Waivers fail closed. While a waiver is active, a failing rule is reported as waived and does not fail the gate. Once the expiry passes (or if the expiry does not parse), the waiver no longer suppresses anything: the rule is reported as expired-waiver and the gate fails. A waiver is a dated promise to fix something, not a permanent exception, and the simulator enforces the date.
The fact catalog
Each artifact flag contributes a fixed set of facts. A fact that an artifact does not carry is simply absent (and any rule referencing it is unevaluated), except the five security severity counts, which are always emitted (zero when a clean scan had no findings of that severity) so a max: 0 rule on them works even against a clean scan.

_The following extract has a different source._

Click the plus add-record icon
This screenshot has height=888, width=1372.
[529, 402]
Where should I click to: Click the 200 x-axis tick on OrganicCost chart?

| Fact | Type | Source artifact |
|---|---|---|
run.total | number | --run-report |
run.passed | number | --run-report |
run.failed | number | --run-report |
run.skipped | number | --run-report |
run.inconclusive | number | --run-report (when present) |
judge.certified | boolean | --judge-cert |
judge.ece | number | --judge-cert (expected calibration error) |
judge.brier | number | --judge-cert (Brier score) |
judge.expired | boolean | --judge-cert (computed from the certification's validity window versus the current time) |
conformance.badge | text | --conformance-report (T1 / T2 / T3 / F) |
conformance.must_passed | number | --conformance-report (MUST checks passed) |
conformance.must_total | number | --conformance-report (MUST checks total) |
conformance.should_passed | number | --conformance-report (SHOULD checks passed) |
conformance.should_total | number | --conformance-report (SHOULD checks total) |
conformance.tier | text | --conformance-report |
security.critical_count | number | --security |
security.high_count | number | --security |
security.medium_count | number | --security |
security.low_count | number | --security |
security.info_count | number | --security |
security.total_findings | number | --security |
model_compat.total | number | --model-compat |
model_compat.pass | number | --model-compat |
model_compat.drift | number | --model-compat |
model_compat.fail | number | --model-compat |
evidence.reproducible | boolean | --evidence |
evidence.unverifiable_origin | boolean | --evidence |
Verdict and exit codes
Every rule resolves to one of: pass, fail, warn, waived, expired-waiver, or unevaluated. The overall verdict is the worst outcome across all rules:
failif any rule isfail,expired-waiver, orunevaluated.- otherwise
warnif any rule iswarn. - otherwise
pass.
waived and pass rules never fail the gate.
Exit codes follow the verdict only when you ask for a gate:
- Without
--gatethe command is a dry run: it always exits 0 and just prints the verdict. This is useful for showing the report without blocking. - With
--gatethe command exits 1 when the verdict isfail, and 0 otherwise. This is what you wire into CI.
Two behaviors are worth restating because they keep the gate honest:
- An expired waiver fails closed. A stale promise to fix something stops suppressing the failure the moment it expires.
- A missing fact is
unevaluatedand fails. If a rule references a fact and you did not pass the artifact that provides it, the gate fails rather than pretending the check passed.
How it relates to evidence and judge certification
The simulator sits one layer above the artifacts. The evidence artifact (mcptest evidence) bundles a run's metadata into one portable, signable file; the policy simulator can read that file and gate on its reproducible and unverifiable_origin flags alongside everything else. Judge certification (mcptest judge certify) proves a grading judge is calibrated before its verdict may gate; the simulator turns that proof into a gate condition with the judge.certified and judge.expired facts, so a release can require that the judge behind its evals was certified and that the certification has not gone stale. In short, the other commands produce trustworthy artifacts; the policy simulator decides, locally and reproducibly, whether those artifacts clear the bar you set.
See examples/policy/policy.yml for a starting point you can copy and trim.